Diplomacy = Magic

Diplomacy = Magic:

Consider the IAEA comments on Iranian nuclear negotiations. The concept here is that the IAEA feels it could not maintain negotiations on Iran's nuclear program in the event of a military strike by Israel on Iran. That may well be true; but it comes alongside Iran's absolute refusal to negotiate on the issue:

ElBaradei's comments come as Iran stressed on Saturday it will not negotiate with world powers over its nuclear programme if it is required to suspend its enrichment activities.

"Suspending uranium enrichment has no logic behind it and it is not acceptable and the continuation of negotiation will not be based on suspension," Iranian government spokesman Gholam Hossein Elham told reporters.
That is the only thing that we really want out of the negotiations: Iran not to have the capacity to build nuclear weapons. Iran says it won't negotiate on ending enrichment, which is the thing that would give it the capacity to build nuclear weapons.

So, what do we get out of continuing negotiations? The right to maintain 24-hour camera surveillence of their enrichment activity. They won't stop doing what we'd like them not to do, but they will let us watch them do it, 24 hours a day.

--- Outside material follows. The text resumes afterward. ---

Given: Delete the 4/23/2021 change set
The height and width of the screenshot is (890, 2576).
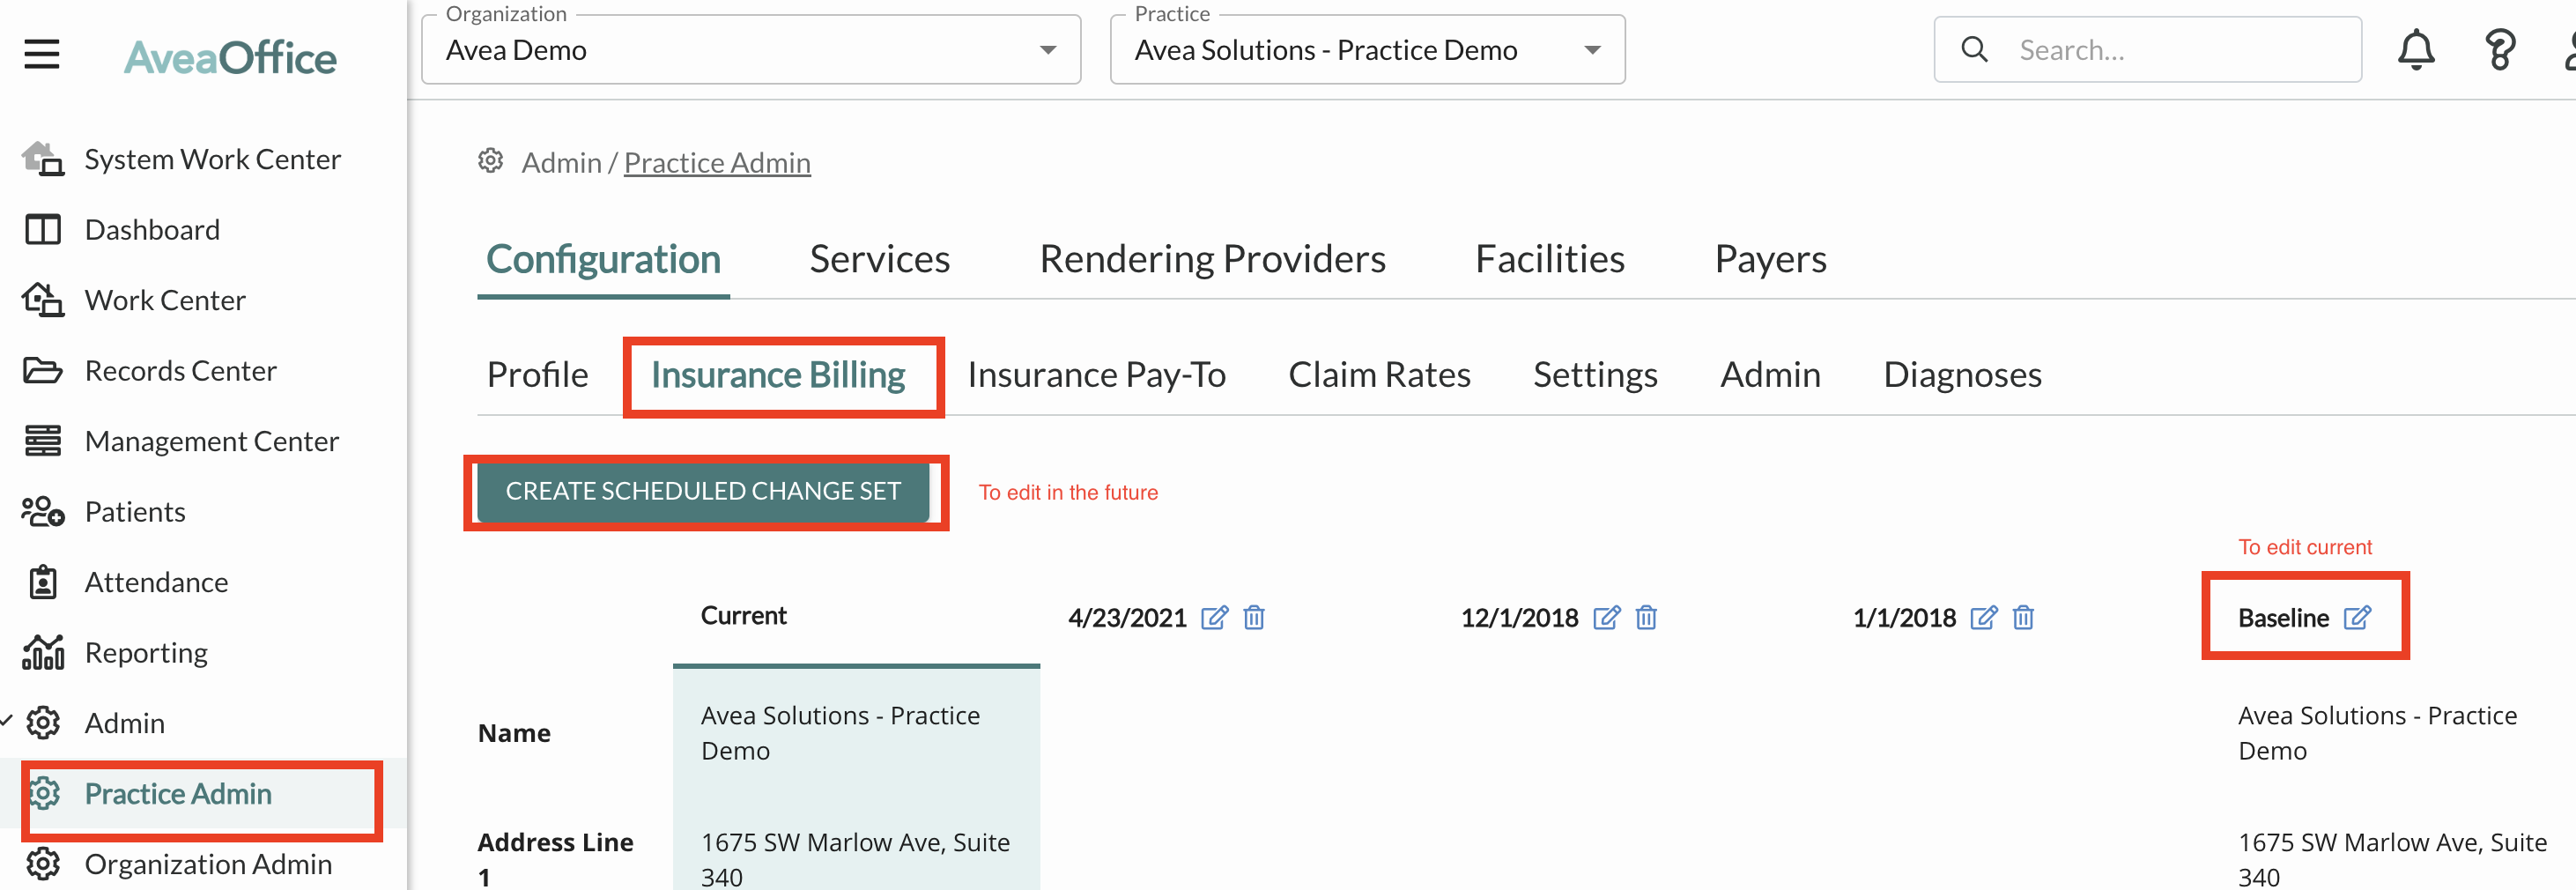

I would very much like for there to be a diplomatic solution to this issue, but the IAEA tactic doesn't strike me as a step in the right direction. It amounts to stating, 'You must take the military option off the table, so we can continue watching them do what we were supposed to stop them from doing.'

The UN, through the IAEA, is doing just what people so often complain that it does: pursuing the continuation of negotiations as if it were the chief good to be achieved; sacrificing the actual good that was desired in favor of that continuation.

Again, I would love to see a diplomatic solution to this matter. But this mechanism is not producing it. We need a better way of approaching these matters than the UN system, which is once again engaged in a spectacular failure.